== To be done ==
Render the items in the stretch from the line containing "You are a computer-use" through the end of the items as a two-column CSV with the columns input and output. Give one row per item, with its text and its answer each in a single quoted field, line breaks replaced by spaces, and the pictures left out.

== Material ==
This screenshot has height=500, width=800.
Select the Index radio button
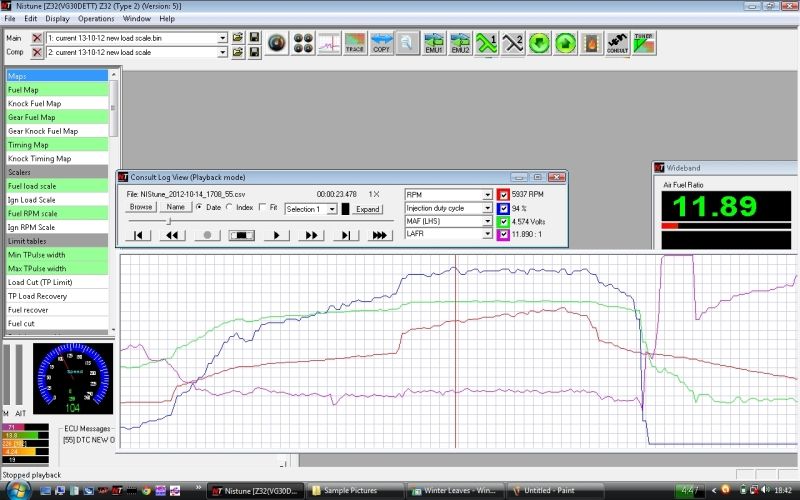pyautogui.click(x=229, y=207)
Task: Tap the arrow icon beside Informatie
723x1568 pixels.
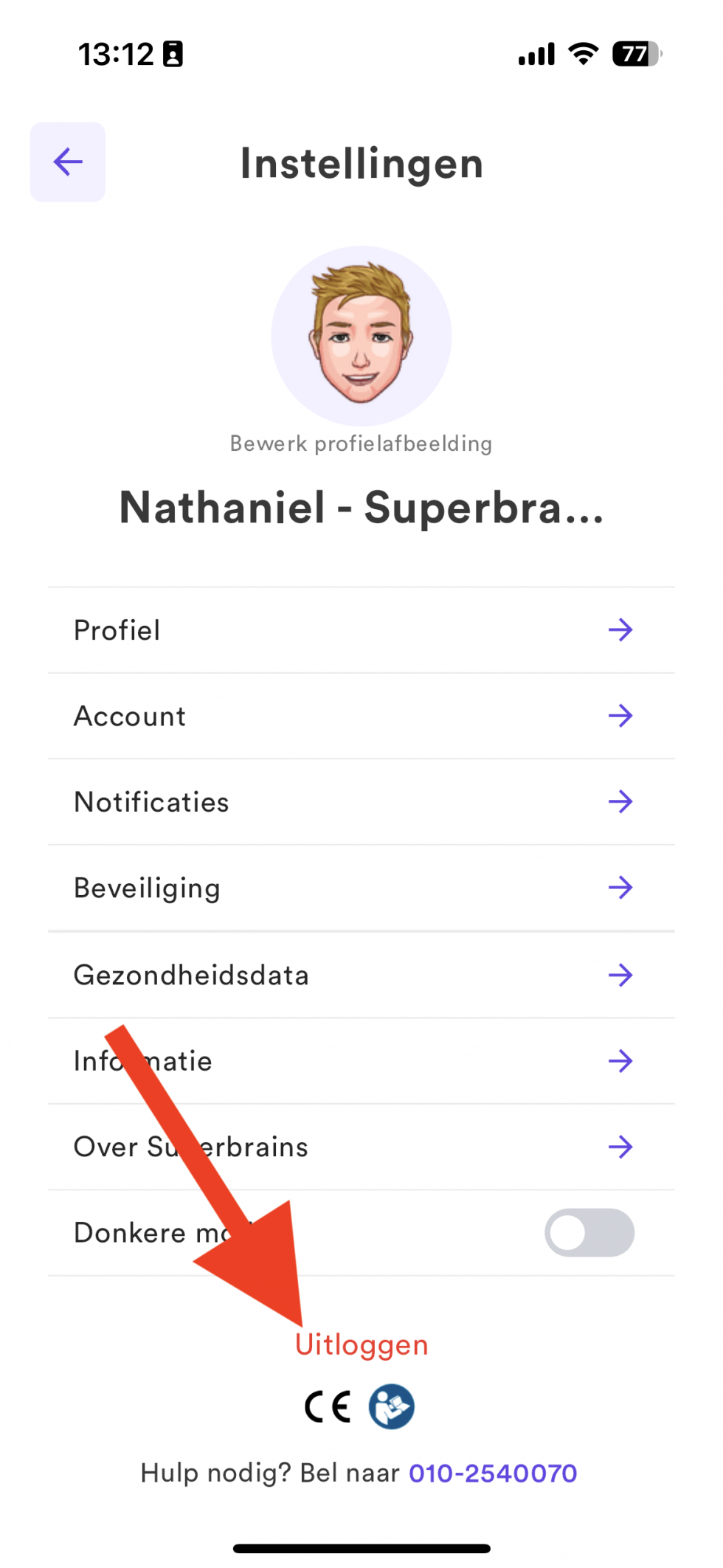Action: tap(620, 1061)
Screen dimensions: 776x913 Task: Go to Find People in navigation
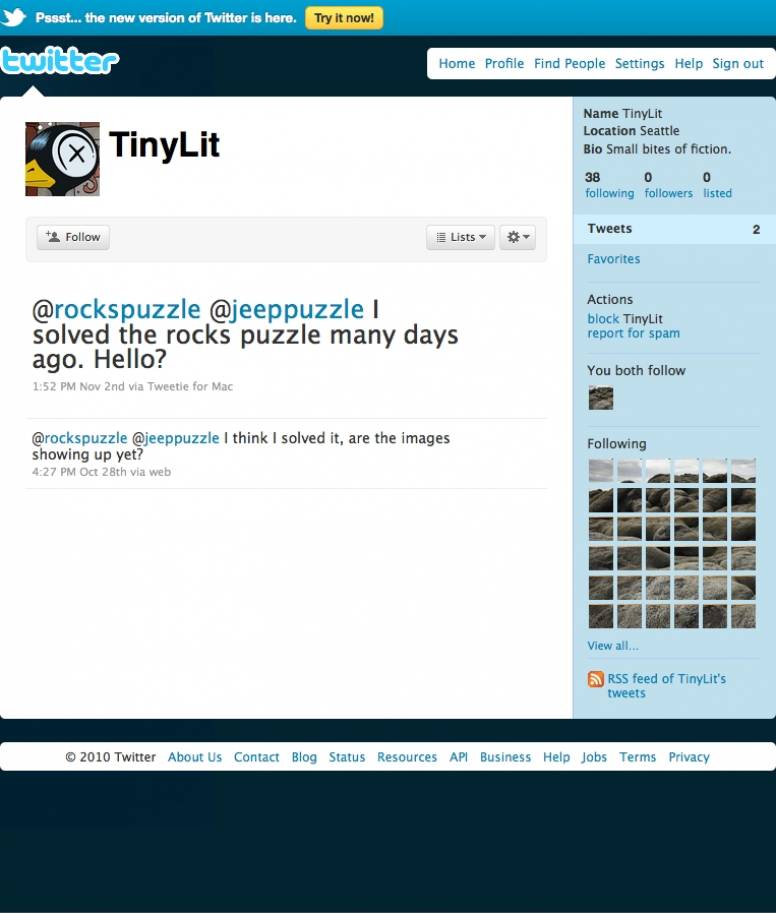[569, 63]
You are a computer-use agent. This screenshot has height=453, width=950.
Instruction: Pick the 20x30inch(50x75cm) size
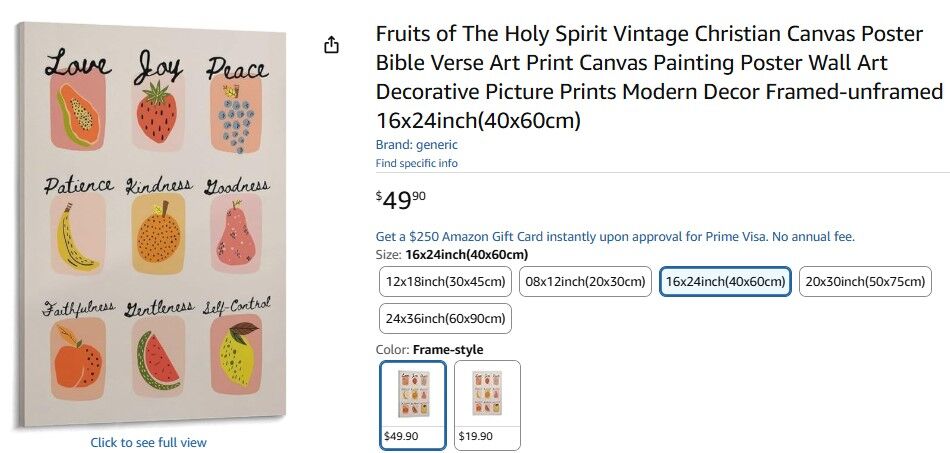[865, 281]
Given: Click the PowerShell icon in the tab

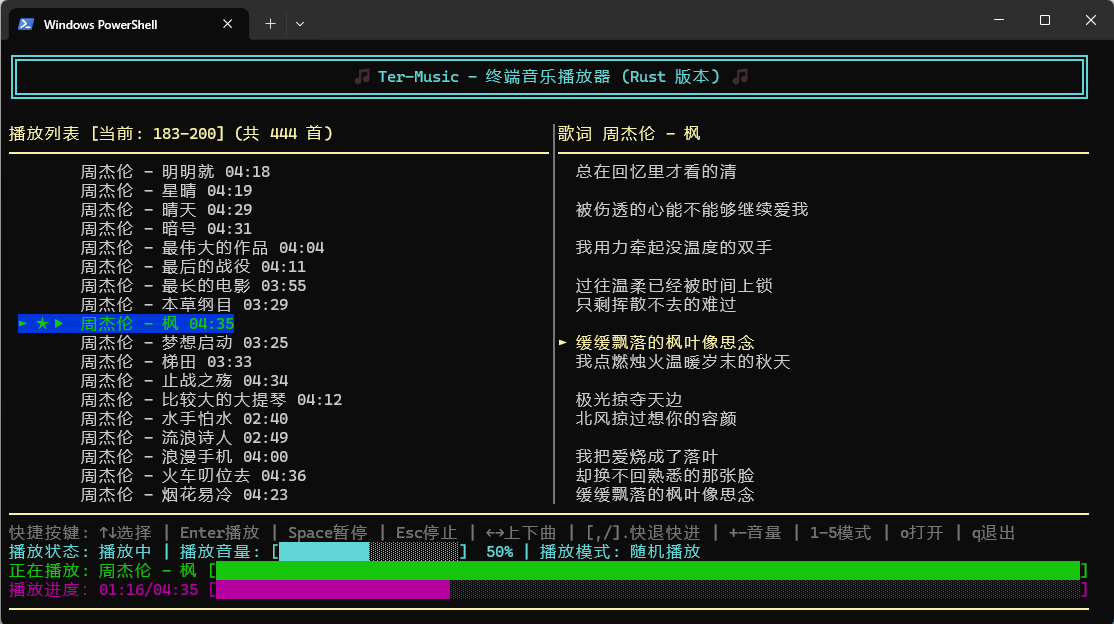Looking at the screenshot, I should tap(27, 24).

== Exercise output ==
input,output
"You are a computer-use agent. This screenshot has height=453, width=950. Instruction: Pick the 20x30inch(50x75cm) size","[865, 281]"
"Given: Click the PowerShell icon in the tab","Looking at the screenshot, I should tap(27, 24)."